Ionotropic glutamate receptors mediate the majority of excitatory synaptic transmission in the brain and are thought to be involved in learning and memory formation. The activity of alpha-amino-3-hydroxy-5-methyl-4-isoxazole propionate (AMPA)-type glutamate receptors can be regulated by direct phosphorylation of their subunits, which affects the electrophysiological properties of the receptor, and the receptor association with numerous proteins that modulate membrane traffic and synaptic targeting of the receptor. In the present study we investigated the association of protein kinase C (PKC) gamma isoform with the GluR4 AMPA receptor subunit. PKC gamma was co-immunoprecipitated with GluR4 AMPA receptor subunit in rat cerebellum and in cultured chick retina cell extracts, and immunocytochemistry experiments showed co-localization of GluR4 and PKC gamma in cultured chick retinal neurons. Pull-down assays showed that native PKC gamma binds the GluR4 C-terminal membrane-proximal region, and recombinant PKC gamma was retained by GST-GluR4 C-terminal fusion protein, suggesting that the kinase binds directly to GluR4. Furthermore, GST-GluR4 C-terminal protein was phosphorylated on GluR4 Ser-482 by bound kinases, retained by the fusion protein, including PKC gamma. The GluR4 C-terminal segment that interacts with PKC gamma, which lacks the PKC phosphorylation sites, inhibited histone H1 phosphorylation by PKC, to the same extent as the PKC pseudosubstrate peptide 19-31, indicating that PKC gamma bound to GluR4 preferentially phosphorylates GluR4 to the detriment of other substrates. Additionally, PKC gamma expression in GluR4 transfected human embryonic kidney 293T cells increased the amount of plasma membrane-associated GluR4. Our results suggest that PKC gamma binds directly to GluR4, thereby modulating the function of GluR4-containing AMPA receptors.

Phosphorylation of GluR4 AMPA-type glutamate receptor subunit by protein kinase C in cultured retina amacrine neurons.
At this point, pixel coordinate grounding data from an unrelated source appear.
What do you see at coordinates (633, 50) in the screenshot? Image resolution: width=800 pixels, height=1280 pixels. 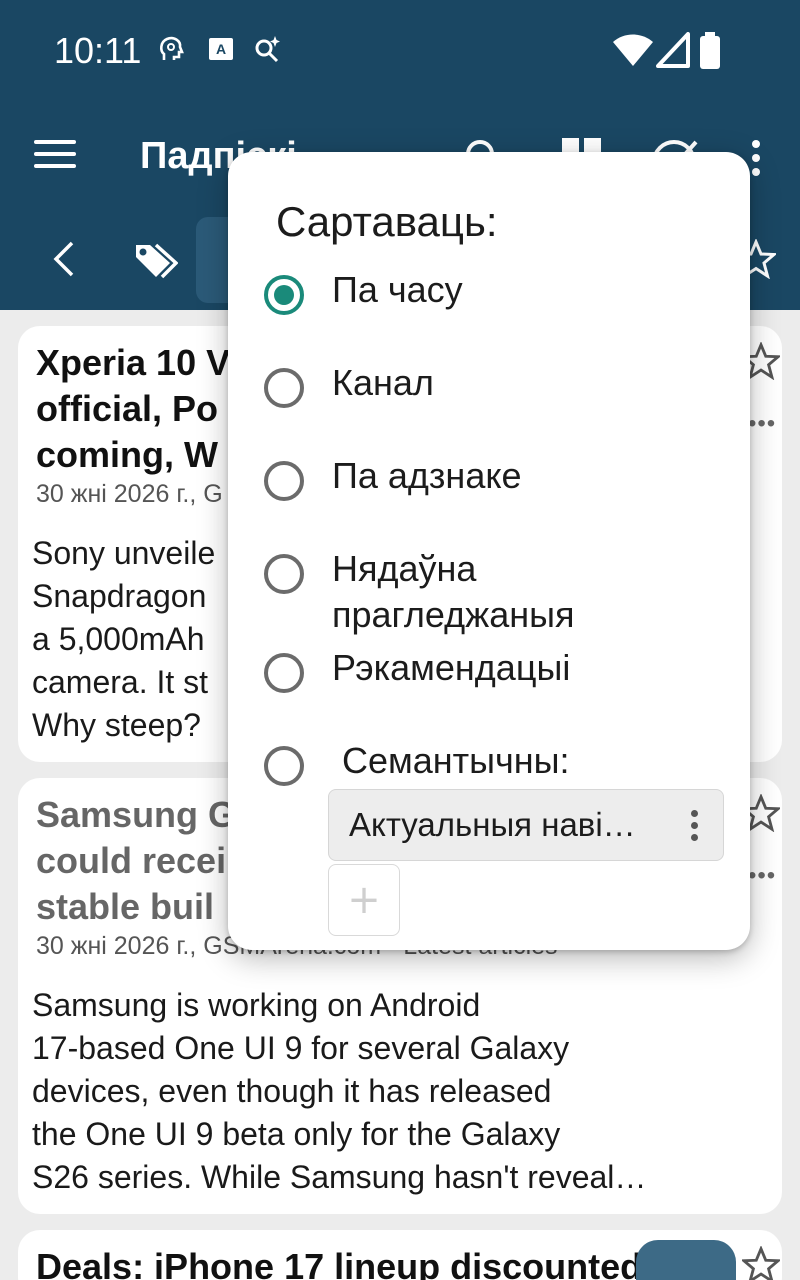 I see `wifi-icon` at bounding box center [633, 50].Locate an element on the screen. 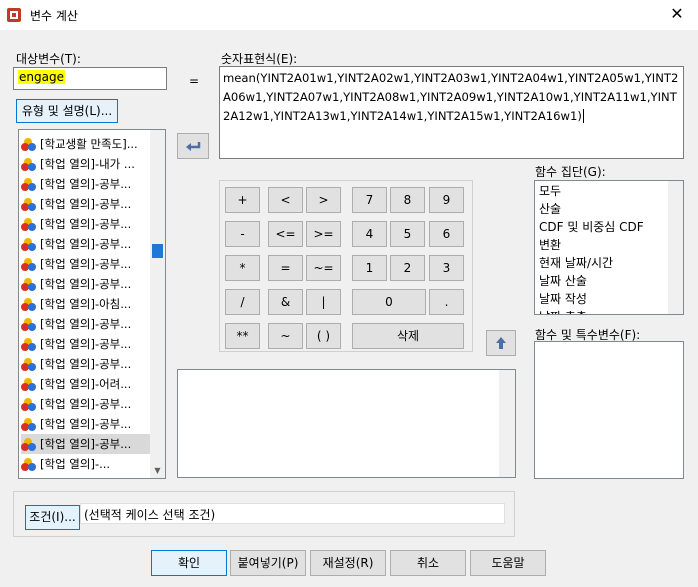  function-group-item: 날짜 작성 is located at coordinates (563, 298).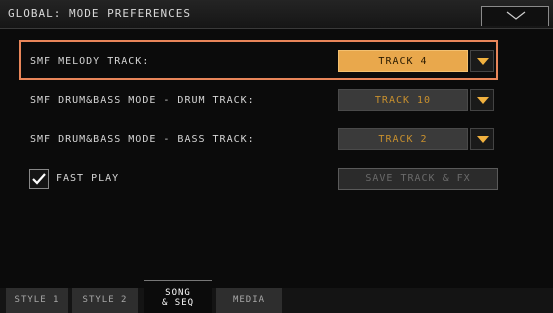 The image size is (553, 313). What do you see at coordinates (178, 303) in the screenshot?
I see `tab-song-seq-label-line2: & SEQ` at bounding box center [178, 303].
We have previously reported that the activity of alpha-amino-3-hydroxy-5-methyl-4-isoxazole propionate (AMPA) receptors is potentiated by protein kinase C (PKC) in cultured chick retina amacrine neurons, and that constitutive PKC activity is necessary for basal AMPA receptor activity (Carvalho et al., 1998). In this study, we evaluated the phosphorylation of the GluR4 subunit, which is very abundant in cultured amacrine neurons, to correlate it with the effects of PKC on AMPA receptor activity in these cells. 32P-labelling of GluR4 increased upon AMPA receptor stimulation or cell treatment with phorbol 12-myristate 13-acetate (PMA) before stimulating with kainate. By contrast, phosphorylation of GluR4 was not changed when PKC was inhibited by treating the cells with the selective PKC inhibitor GF 109203X before stimulation with kainate. We conclude that GluR4 is phosphorylated upon PKC activation and/or stimulation of AMPA receptors in cultured amacrine cells. Additionally, AMPA receptor activation with kainate in cultured chick amacrine cells leads to translocation of conventional and novel PKC isoforms to the cell membrane, suggesting that PKC could be activated upon AMPA receptor stimulation in these cells.